Le témoignage de M. Jean-Pierre Picaud, président de la Confédération des personnes handicapées libres, est extrêmement instructif : « lorsque vous indiquez à un directeur que vous détenez la dernière circulaire du ministère, vous êtes soudain pris pour une bête noire. Il ne faut absolument pas dire que cette circulaire est entre vos mains. (...) La directrice de cet établissement m'a demandé comment j'avais eu connaissance de ces documents. Je lui ai répondu que j'avais consulté le Journal Officiel et je lui ai demandé si le fait que j'aie les annexes XXIV9(*) en ma possession la dérangeait. Cela était effectivement le cas. Je me suis installé à la porte de l'institution et ai remis une photocopie des annexes XXIV aux parents qui rendaient visite à leur enfant. J'ai, bien évidemment, reçu un appel anonyme dès le lendemain. Son auteur ne faisait nul doute. Il ne faut pas que les parents sachent ce qui se passe dans une institution ».

Les syndicats eux-mêmes seraient, selon M. Pascal Vivet, parfois à l'origine de la maltraitance institutionnelle, car la dénonciation de cas de violences les placerait face à un arbitrage douloureux entre manifestation de la vérité et protection de l'établissement et donc de l'emploi : « j'ai néanmoins en tête, dans cette affaire précise, la réflexion de syndicats m'affirmant que les affaires de mauvais traitements sur enfants étaient susceptibles de leur faire perdre soixante emplois sur l'ensemble du département. Ils m'ont donc demandé de ne pas les porter en justice ».
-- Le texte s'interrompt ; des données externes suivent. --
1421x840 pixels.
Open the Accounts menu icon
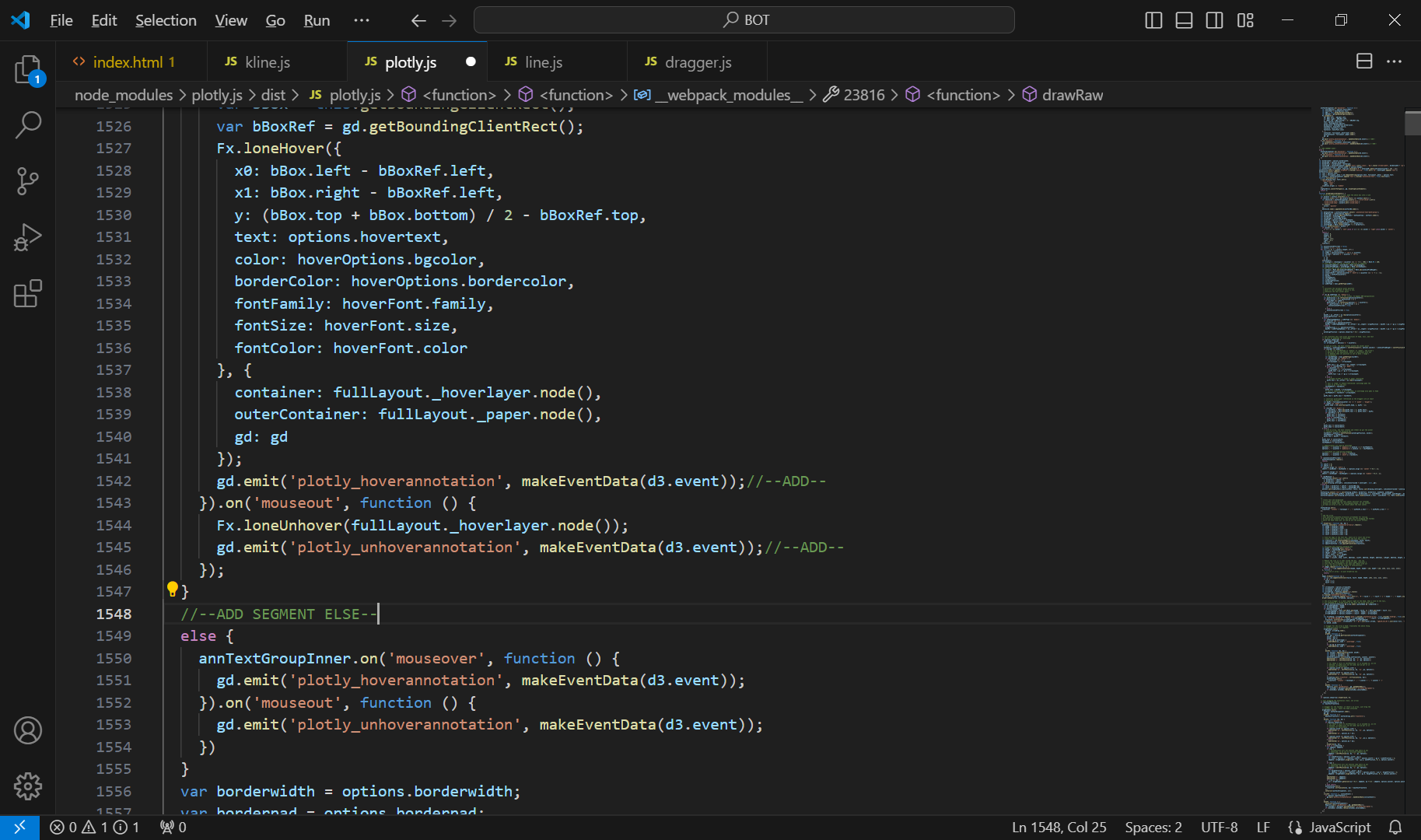28,730
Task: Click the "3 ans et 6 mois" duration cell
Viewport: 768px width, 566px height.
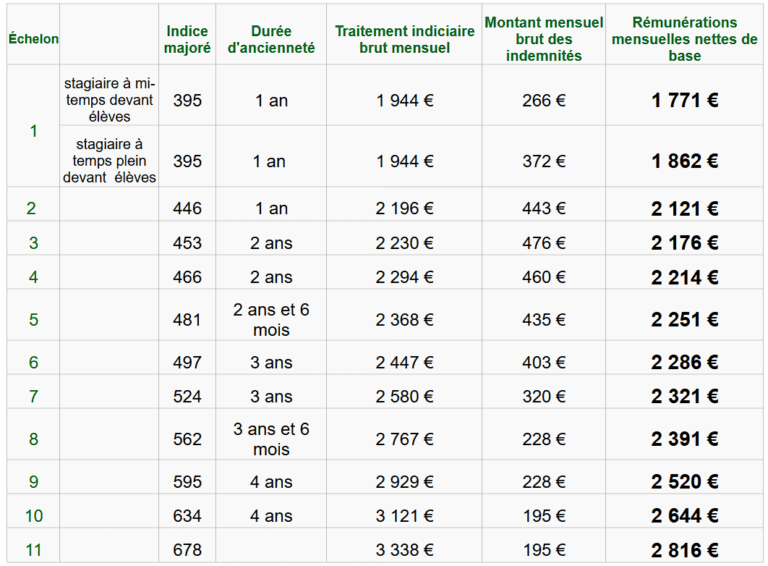Action: coord(270,439)
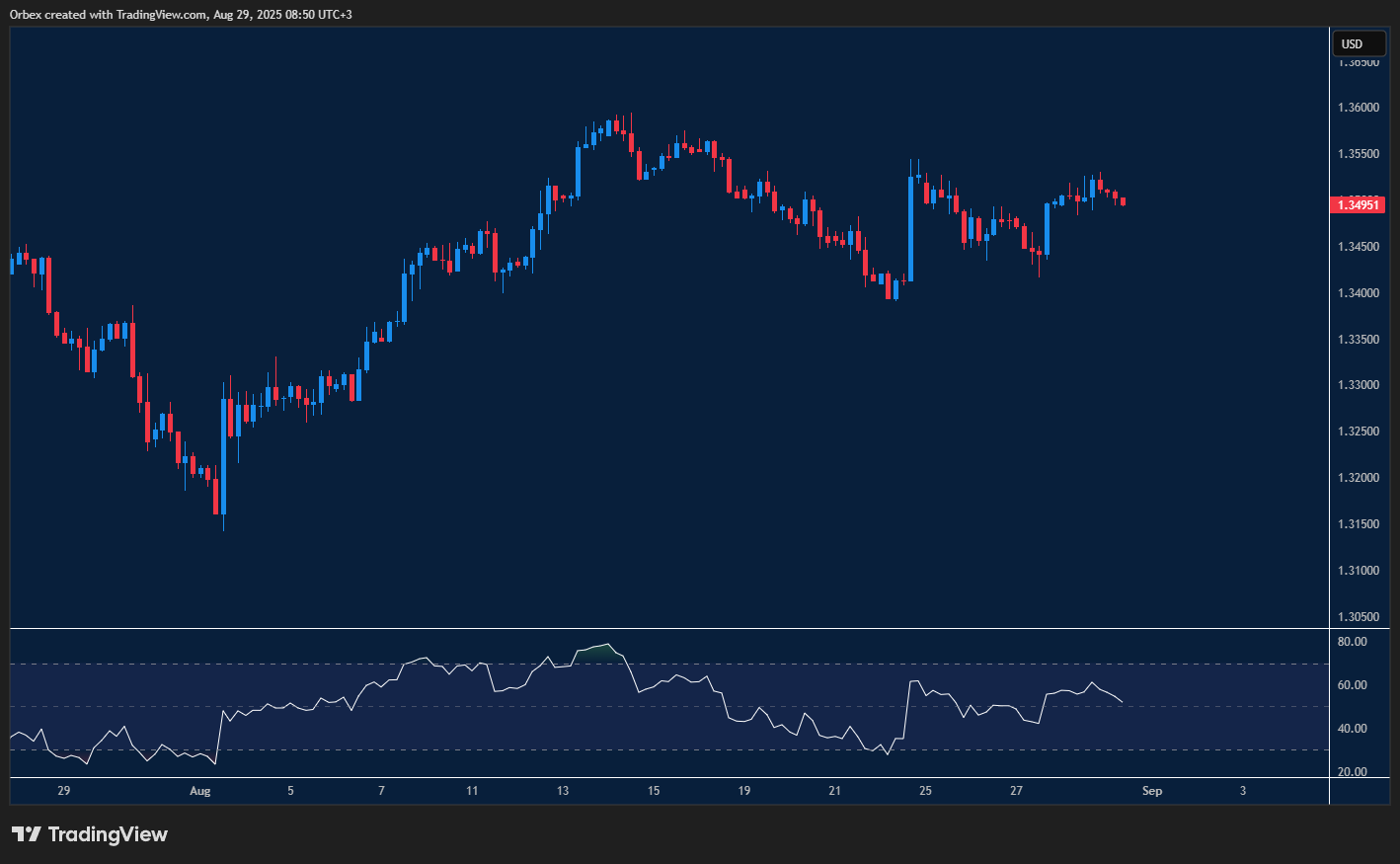Click the Aug label on the time axis
Image resolution: width=1400 pixels, height=864 pixels.
point(200,791)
M. Jean-Pierre Picaud a relaté son expérience personnelle, rappelant que la directrice de l'établissement dans lequel se trouvait sa fille lui avait « un jour indiqué que [s'il n'était pas] satisfait, [il n'avait] qu'à voir ailleurs ». Il a ajouté que « les directeurs d'établissements raisonnent immédiatement en termes financiers. L'argent est leur préoccupation majeure ».

b) Le renversement des priorités : privilégier l'institution plutôt que les résidents

La commission d'enquête a pu observer, dans certains cas, un indéniable problème de hiérarchie des priorités de la part des responsables d'établissements : lorsque les intérêts de l'institution passent avant ceux des personnes handicapées, les risques de maltraitance se multiplient.